■ YOUR GOAL ■
Could you restate word for word the lines running from the one with "The width and height of the screenshot is (1448, 514)." to the end of the data, both ends included, but without pictures?

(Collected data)
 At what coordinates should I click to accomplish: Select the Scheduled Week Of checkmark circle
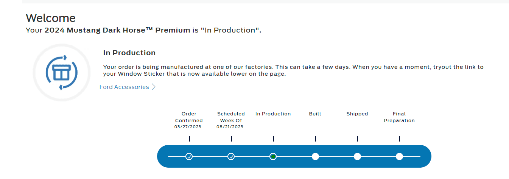[x=231, y=156]
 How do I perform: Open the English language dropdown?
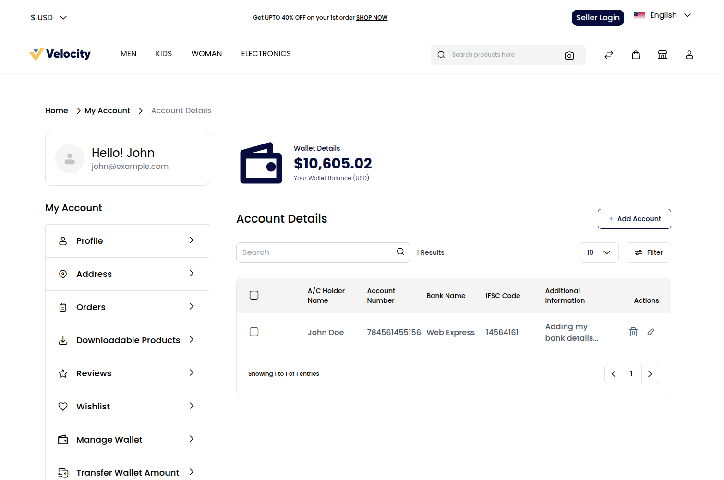click(x=664, y=15)
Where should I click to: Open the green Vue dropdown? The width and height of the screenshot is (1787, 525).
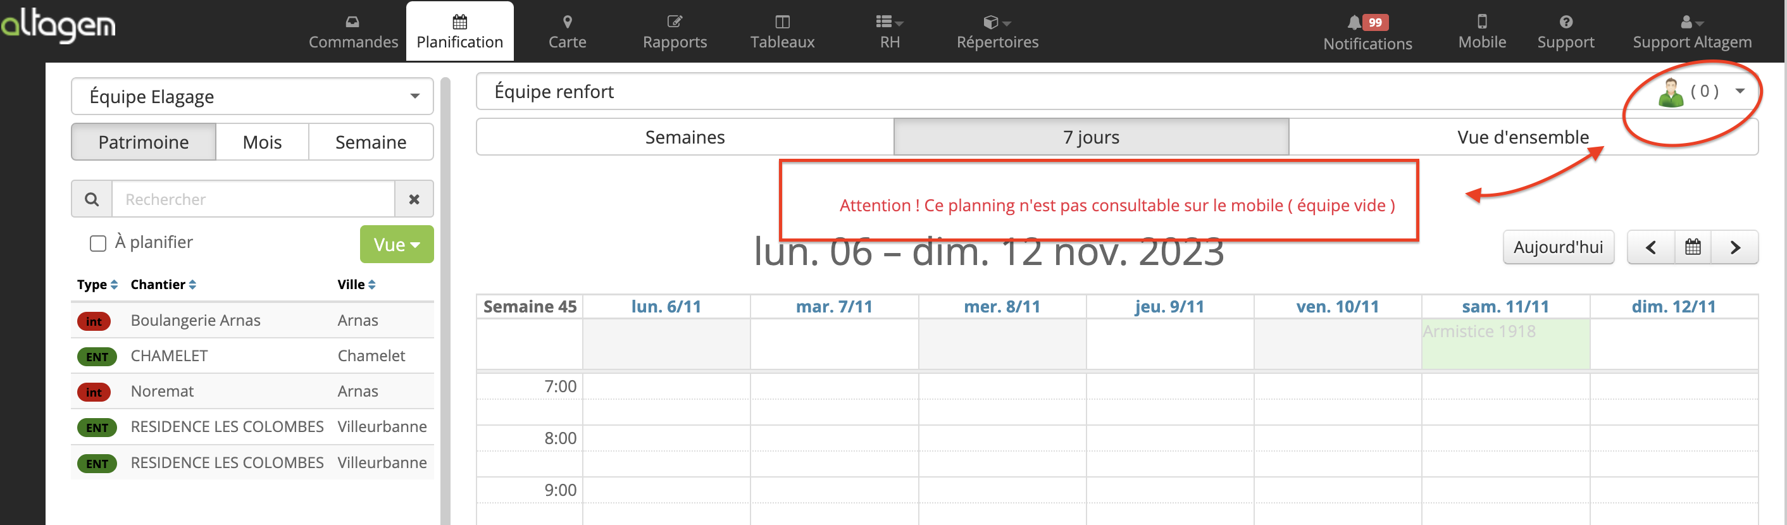pos(397,244)
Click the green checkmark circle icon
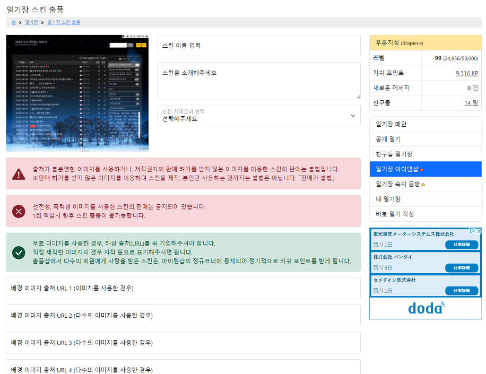The image size is (486, 374). pyautogui.click(x=19, y=252)
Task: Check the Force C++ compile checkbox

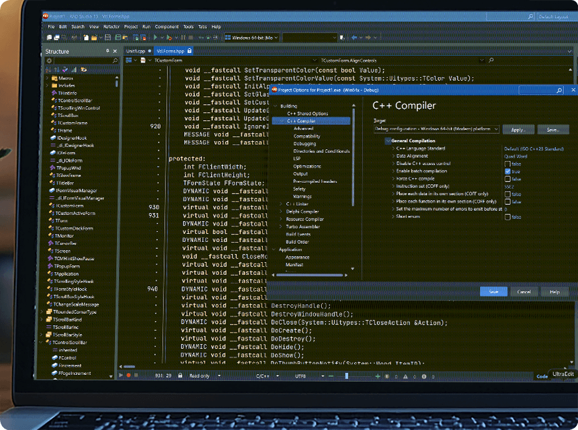Action: pos(507,179)
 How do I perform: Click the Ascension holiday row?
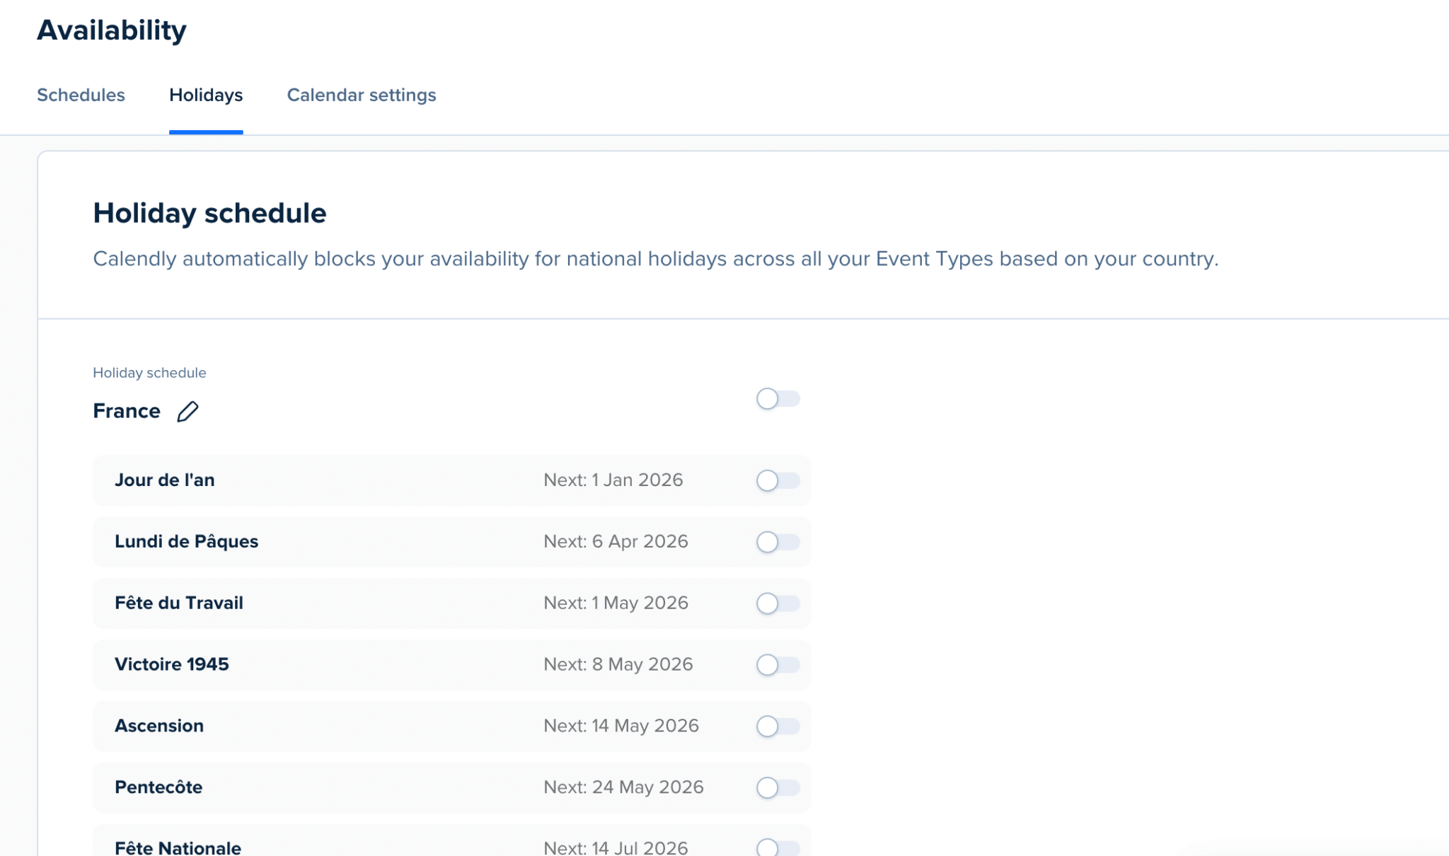coord(451,726)
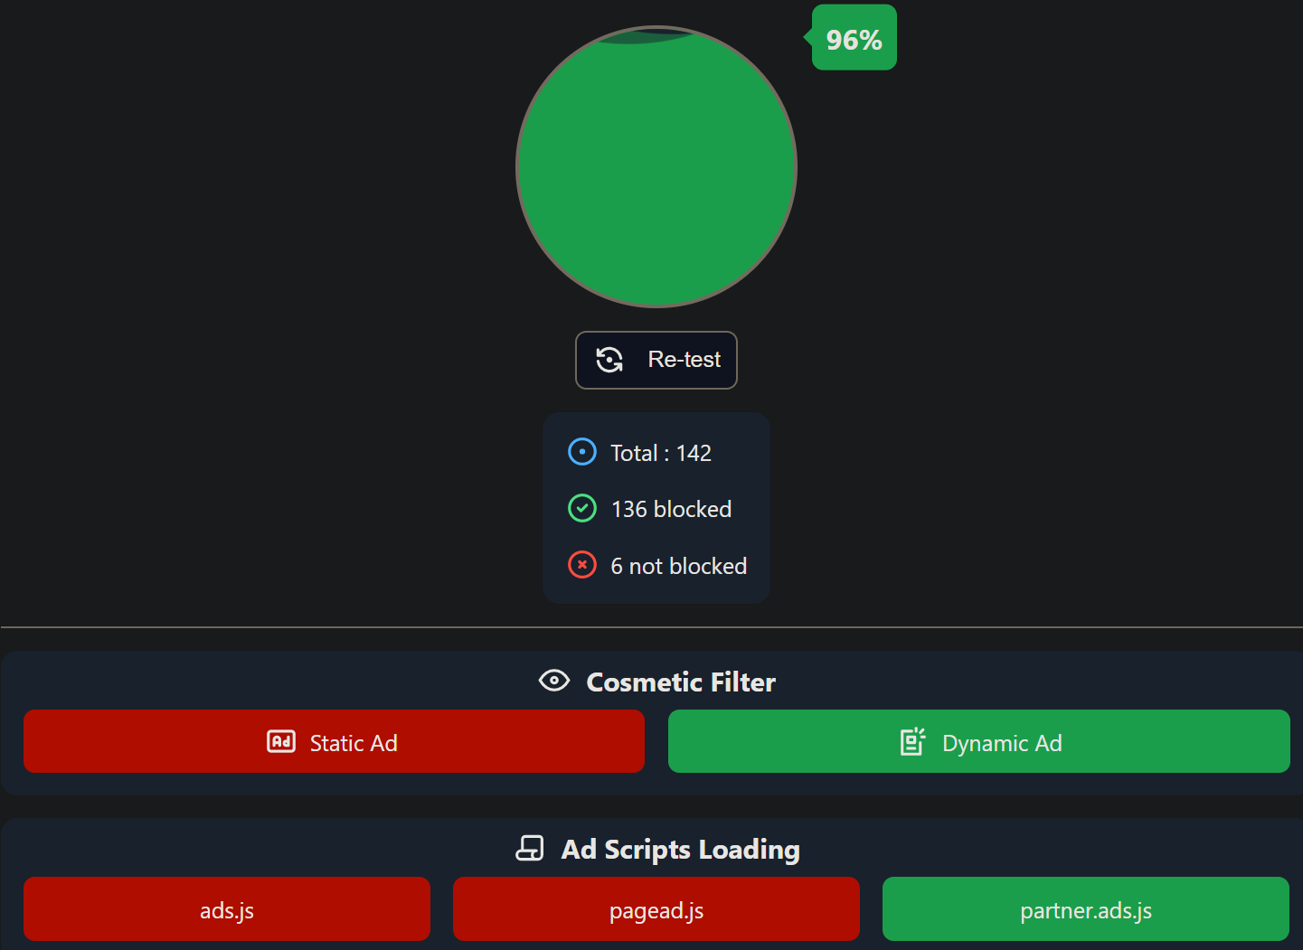Viewport: 1303px width, 950px height.
Task: Select the '136 blocked' label
Action: [671, 510]
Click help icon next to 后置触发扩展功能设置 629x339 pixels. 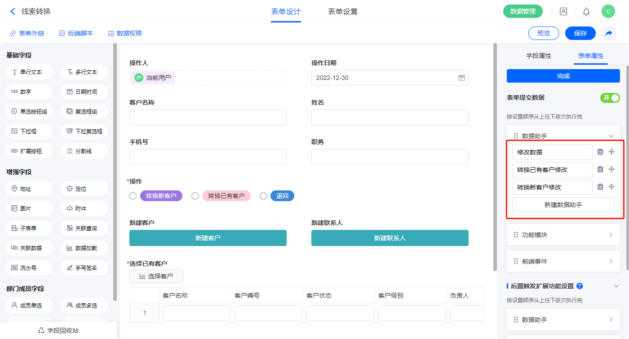coord(580,286)
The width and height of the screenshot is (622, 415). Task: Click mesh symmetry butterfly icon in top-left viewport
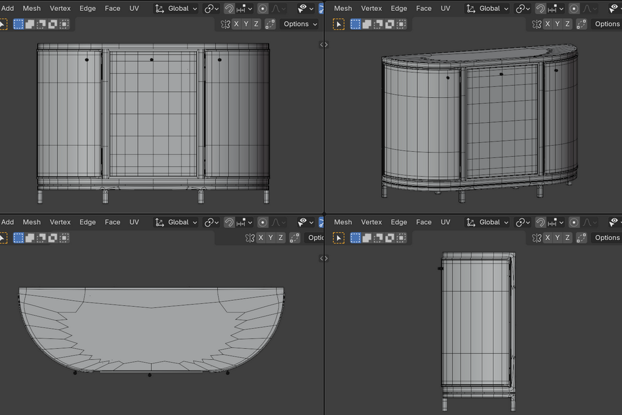(225, 24)
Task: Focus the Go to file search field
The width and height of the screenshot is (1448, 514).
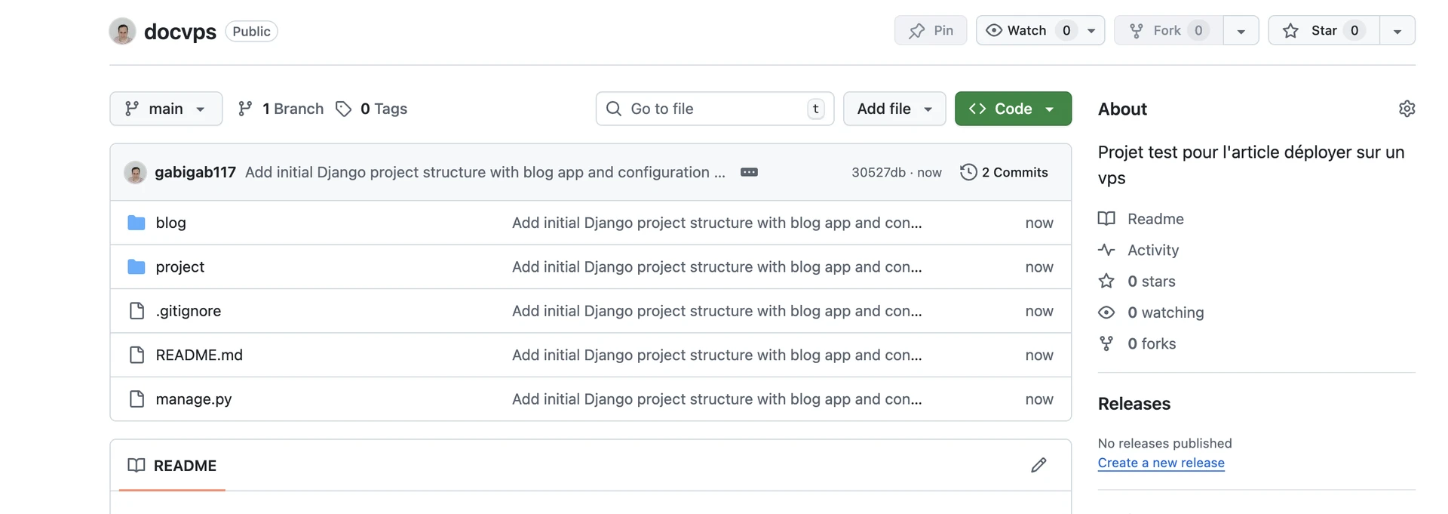Action: click(713, 109)
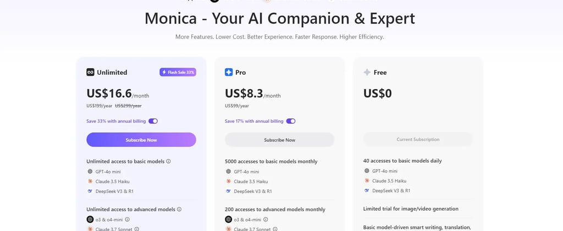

■ THE ANSWER ■
The width and height of the screenshot is (1448, 514).
Action: click(713, 109)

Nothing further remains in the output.